Real Estate Expenses As Part Of The Spenddown

Real Estate Expenses As Part Of The Spenddown

In Post 11, the basic rule that real estate owned by a married couple is an excludable resource.

At various points in the posts presented, we have indicated that reasonable expenses relating to the home can also be treated as part of the spenddown.

However, Medicaid insists that any monies expended on the home be needed and that verification be provided.

For example, in reviewing my files I noticed a case with extraordinary home improvement expenses, which were necessary and allowed as part of the spenddown by the County Board. The expenses allowed and the verification provided were as follows:

1. $12,500 air conditioner (doctor’s letter about wife’s breathing problems).

2. $ 4,900 boiler (letter provided indicating deterioration of current boiler and necessity for a new boiler).

3. $13,000 landscaping and drainage (pictures submitted of flooded property).

4. $ 2,900 electrical upgrade (letter provided and pictures shown regarding condition of current electrical setup).

5. $ 2,007 replacing shed damage (pictures shown).
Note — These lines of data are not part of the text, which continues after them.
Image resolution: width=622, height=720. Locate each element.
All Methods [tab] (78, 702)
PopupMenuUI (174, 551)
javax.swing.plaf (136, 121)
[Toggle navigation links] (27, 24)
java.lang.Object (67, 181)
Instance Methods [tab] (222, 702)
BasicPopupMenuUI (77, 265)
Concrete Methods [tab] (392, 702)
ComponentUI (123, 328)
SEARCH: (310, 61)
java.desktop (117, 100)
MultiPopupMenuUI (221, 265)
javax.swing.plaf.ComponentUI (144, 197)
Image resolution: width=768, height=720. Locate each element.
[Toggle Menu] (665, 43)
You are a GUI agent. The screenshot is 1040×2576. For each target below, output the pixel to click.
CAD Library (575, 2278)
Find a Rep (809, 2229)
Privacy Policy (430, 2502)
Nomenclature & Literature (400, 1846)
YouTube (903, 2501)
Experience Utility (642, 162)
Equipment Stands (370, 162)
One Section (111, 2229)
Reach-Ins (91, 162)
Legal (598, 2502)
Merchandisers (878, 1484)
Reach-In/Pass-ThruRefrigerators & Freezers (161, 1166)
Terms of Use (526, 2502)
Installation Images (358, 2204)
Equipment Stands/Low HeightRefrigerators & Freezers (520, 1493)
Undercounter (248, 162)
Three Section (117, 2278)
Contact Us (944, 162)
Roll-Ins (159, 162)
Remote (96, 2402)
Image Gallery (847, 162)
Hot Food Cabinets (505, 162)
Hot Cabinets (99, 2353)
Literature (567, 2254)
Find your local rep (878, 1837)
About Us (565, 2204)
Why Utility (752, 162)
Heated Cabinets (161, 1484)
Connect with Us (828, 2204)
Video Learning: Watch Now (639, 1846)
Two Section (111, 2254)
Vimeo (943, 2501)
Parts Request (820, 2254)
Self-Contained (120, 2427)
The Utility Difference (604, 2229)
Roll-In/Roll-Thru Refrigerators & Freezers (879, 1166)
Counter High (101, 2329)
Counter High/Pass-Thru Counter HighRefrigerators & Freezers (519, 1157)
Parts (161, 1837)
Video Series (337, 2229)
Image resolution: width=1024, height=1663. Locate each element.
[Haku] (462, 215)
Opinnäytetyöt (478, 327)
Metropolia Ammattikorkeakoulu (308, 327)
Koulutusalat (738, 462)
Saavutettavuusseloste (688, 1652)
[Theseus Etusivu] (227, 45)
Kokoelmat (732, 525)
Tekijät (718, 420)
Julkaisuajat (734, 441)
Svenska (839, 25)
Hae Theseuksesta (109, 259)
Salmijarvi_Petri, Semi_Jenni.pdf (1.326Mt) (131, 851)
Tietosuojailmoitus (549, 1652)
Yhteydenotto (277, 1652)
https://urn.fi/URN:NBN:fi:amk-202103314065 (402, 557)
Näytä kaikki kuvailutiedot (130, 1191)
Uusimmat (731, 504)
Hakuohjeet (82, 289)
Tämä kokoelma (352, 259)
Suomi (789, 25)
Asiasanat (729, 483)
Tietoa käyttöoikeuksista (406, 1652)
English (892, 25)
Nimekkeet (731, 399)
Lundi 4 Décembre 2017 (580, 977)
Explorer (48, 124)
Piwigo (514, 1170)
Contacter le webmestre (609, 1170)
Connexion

Although Post 53 stresses that allowable expenditures are limited by the concept of reasonableness, verification of an extraordinary amount of home expenditures was allowed in this particular case.

The point of this example is to show that necessity is the test for expenditures and that verification can often justify unanticipated expenditures.

Disclaimer: This article does not constitute legal advice and each person may have unique facts for which legal consultation may be necessary.